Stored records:
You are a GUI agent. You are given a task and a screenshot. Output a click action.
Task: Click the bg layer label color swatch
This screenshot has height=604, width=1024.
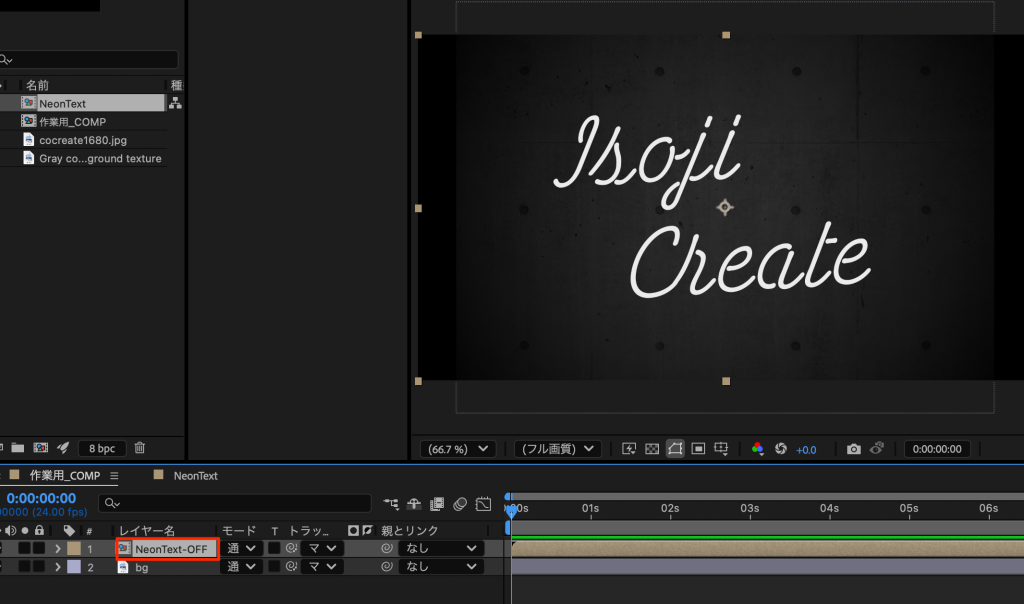74,567
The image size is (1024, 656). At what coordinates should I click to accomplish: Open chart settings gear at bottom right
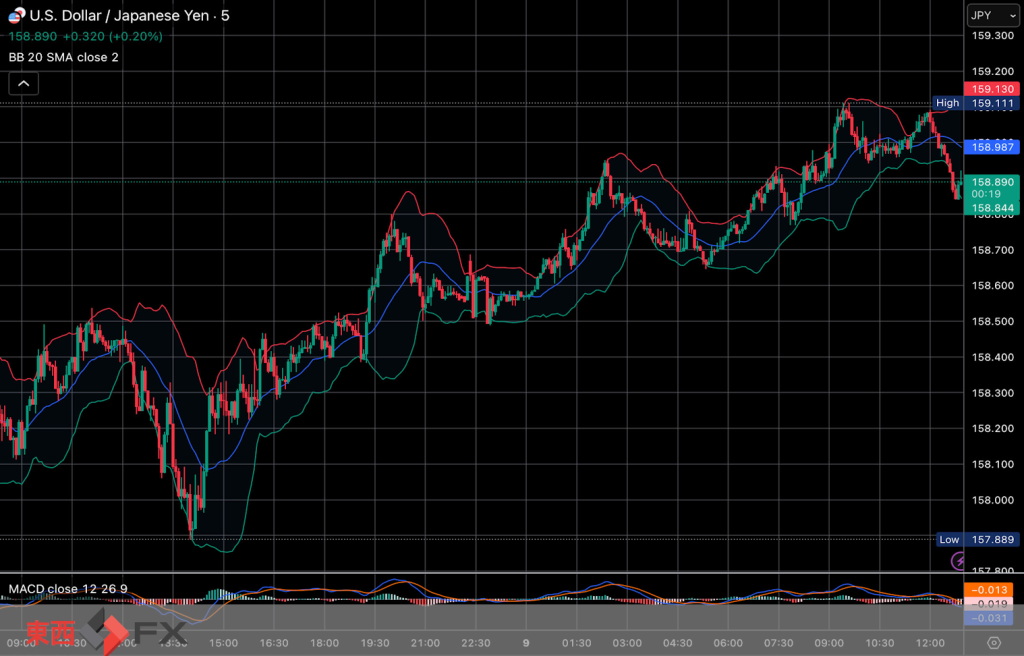pos(993,642)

**Work required:** From the first record above to the last, output each one exactly and omit the pictures.

**Answer for the task:**
You are a GUI agent. You are given a task and a screenshot. Output a click action.
Task: Click the bg layer label color swatch
This screenshot has height=604, width=1024.
74,567
The image size is (1024, 656). At what coordinates should I click to accomplish: Open chart settings gear at bottom right
pos(993,642)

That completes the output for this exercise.